Resolving issues about how data is preserved could significantly improve the service’s ability to make the best use of data from the past to inform better delivery of care in the future
Charles Tallack is a strong advocate of the healthcare sector learning from the past but, he says, “that doesn’t necessarily require the total richness of an individual’s record.” The Health Foundation’s director of data analysis, who was speaking at a recent HSJ roundtable, added: “It doesn’t mean keeping every single bit of data.”
Part of the NHS making the best use of information will involve deciding what needs preserving, for how long, and in what capacity. While this may feel like a daunting prospect, Jessica Morley – who served on the 2022 Goldacre review into safe and efficient use of health data for research and is now a postdoctoral researcher – argued it once more came down to considering data needs.

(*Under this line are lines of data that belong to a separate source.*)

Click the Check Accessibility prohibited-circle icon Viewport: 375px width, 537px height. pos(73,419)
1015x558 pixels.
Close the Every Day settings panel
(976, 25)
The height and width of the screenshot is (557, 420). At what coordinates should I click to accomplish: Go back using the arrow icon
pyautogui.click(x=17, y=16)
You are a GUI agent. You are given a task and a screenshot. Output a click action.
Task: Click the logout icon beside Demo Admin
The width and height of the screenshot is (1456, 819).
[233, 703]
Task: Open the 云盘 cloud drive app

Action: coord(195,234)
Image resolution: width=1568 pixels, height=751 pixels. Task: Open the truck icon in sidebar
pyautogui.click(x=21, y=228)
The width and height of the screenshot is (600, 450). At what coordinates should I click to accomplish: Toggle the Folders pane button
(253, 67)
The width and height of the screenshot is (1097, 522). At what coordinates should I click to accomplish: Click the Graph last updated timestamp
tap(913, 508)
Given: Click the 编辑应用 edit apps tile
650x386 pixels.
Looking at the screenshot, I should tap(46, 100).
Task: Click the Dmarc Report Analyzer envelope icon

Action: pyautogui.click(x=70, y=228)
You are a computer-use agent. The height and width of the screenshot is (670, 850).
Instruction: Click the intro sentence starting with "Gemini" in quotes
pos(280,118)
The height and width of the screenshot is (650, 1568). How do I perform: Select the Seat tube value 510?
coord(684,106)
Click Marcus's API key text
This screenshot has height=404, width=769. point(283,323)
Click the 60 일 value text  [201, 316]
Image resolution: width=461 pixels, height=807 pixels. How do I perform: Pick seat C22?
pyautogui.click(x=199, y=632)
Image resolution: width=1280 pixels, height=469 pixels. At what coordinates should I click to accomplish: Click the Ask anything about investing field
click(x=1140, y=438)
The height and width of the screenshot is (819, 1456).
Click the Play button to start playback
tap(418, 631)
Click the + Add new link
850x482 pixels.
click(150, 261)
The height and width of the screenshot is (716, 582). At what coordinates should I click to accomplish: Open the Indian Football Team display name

“We have to differentiate between [what we need for] direct care versus when we’re using data for population health and programme management,” she said. “For direct care purposes, we don’t necessarily need to be able to know whether somebody had an ingrown toenail and now has covid. But for population health management, we actually might, because we might want to know different types of causalities.”
In a world of what she called “big data-fication”, her concern is that there will be a growing tendency to collect and save “absolutely everything we could possibly want”. Paradoxically, at the same time, an unclear legal picture means a confused setup on how long data is kept.
“We need to sort out what happens to people’s data when they die,” she contended. “It’s covered by different types of regulations – you’re jumping between common law and the General Data Protection Regulation, or whatever the UK comes up with instead. But [how long data is kept] depends entirely on the type of data. GP data is stored for different lengths of time to hospital data, and different again to what might happen to data that’s collected in a registry or to what’s happened if you are part of a clinical trial.
“We spend a lot of time talking about how wonderful it is that the NHS has got these hugely longitudinal records, but we don’t if we delete them – and if we randomly delete them in a very ad hoc way.” Resolving that could significantly improve the service’s ability to make the best use of data from the past to inform better delivery of care in the future.